Is there any such thing as sustainable whaling or culturally appropriate whaling?
Culture has been used to defend some of the greatest abominations in human history, from the subhuman treatment of women to chattel slavery. Japan’s pelagic whaling program only dates back to post-World War II. As far as sustainability is concerned, the whales targeted by the Japanese whaling fleet are either threatened or endangered and all are protected by law.
Have you had any scary moments?
Witnessing the Japanese whaling vessel Shonan Maru No. 2 deliberately ram the New Zealand-flagged Ady Gil. The Ady Gil was literally cut in two and sunk several days later.

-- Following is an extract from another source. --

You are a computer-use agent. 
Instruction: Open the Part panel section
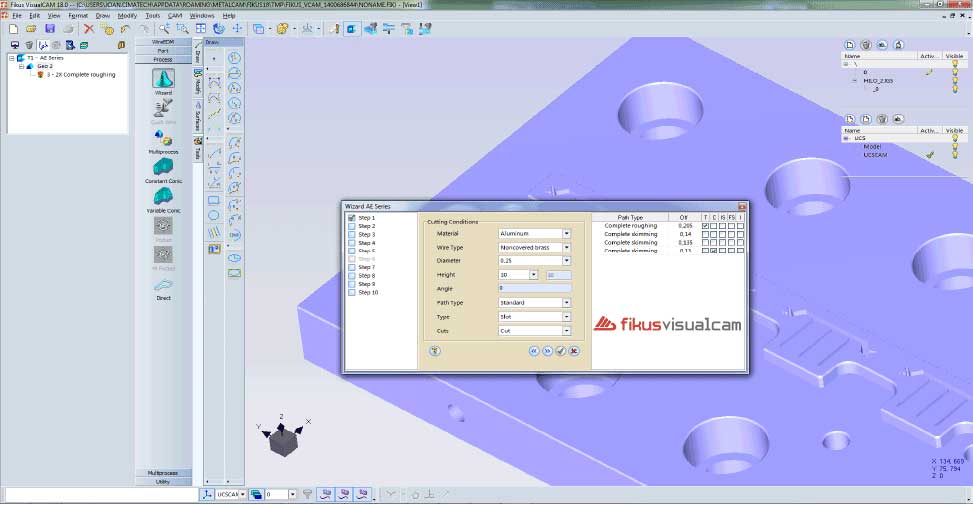click(162, 51)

The whalers showed clearly that they are simply thugs who have as little respect for human life as they do cetacean life.

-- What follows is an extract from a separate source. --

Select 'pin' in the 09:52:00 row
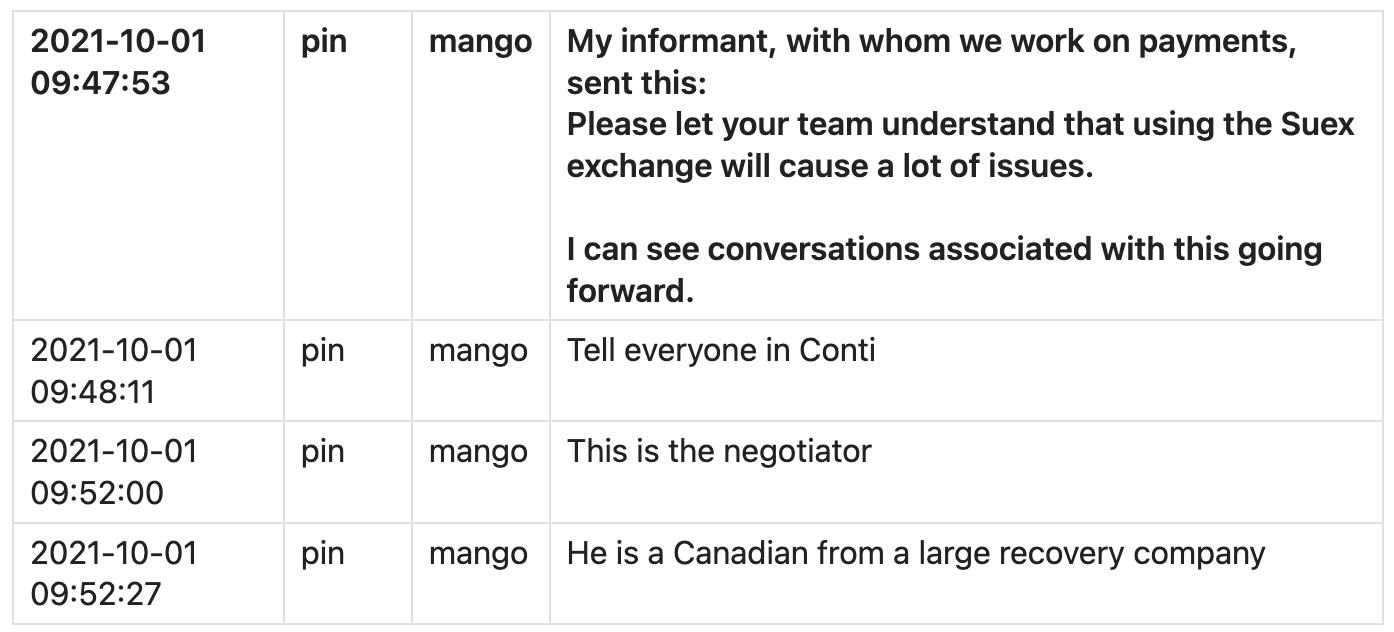1394x632 pixels. coord(322,452)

Has your work ever got you in trouble?
I’ve been arrested twice in Canada for the “offence” of documenting a seal being skinned alive. Prior to the European ban on all seal products, Sea Shepherd routinely sent ships to the ice floes of Eastern Canada to photograph the barbaric butchering of 4-6 week old pups. In order to prevent these images, the Canadian government made it unlawful for any journalist to come within 926m of the seal hunt. I was arrested, deported and fined for what in every other country would fall under freedom of the press.
Have you had any really gratifying moments at sea?
I chased the factory whaling ship from the Ross Sea all the way to Chile for 15 days. When they finally reached the 200 nautical mile economic exclusion zone of Chile, the Chilean Navy threatened to arrest them if they entered. It was at that point that the whalers decided to call their season short one month ahead of what they planned. They got less than 17% of their quota that year and blamed the shortfall entirely on Sea Shepherd.
What’s your best remedy for a long passage aboard a small ship with the same crew, day after day?
The best remedy is keeping focused on the mission at hand – finding the whaling fleet as early as possible and shutting them down. At sea, we are constantly ready for battle, scanning the horizon for the whalers. However, after we sent the whalers back home two years ago, we watched several seasons of Outrageous Fortune on the homeward bound voyage to Hobart.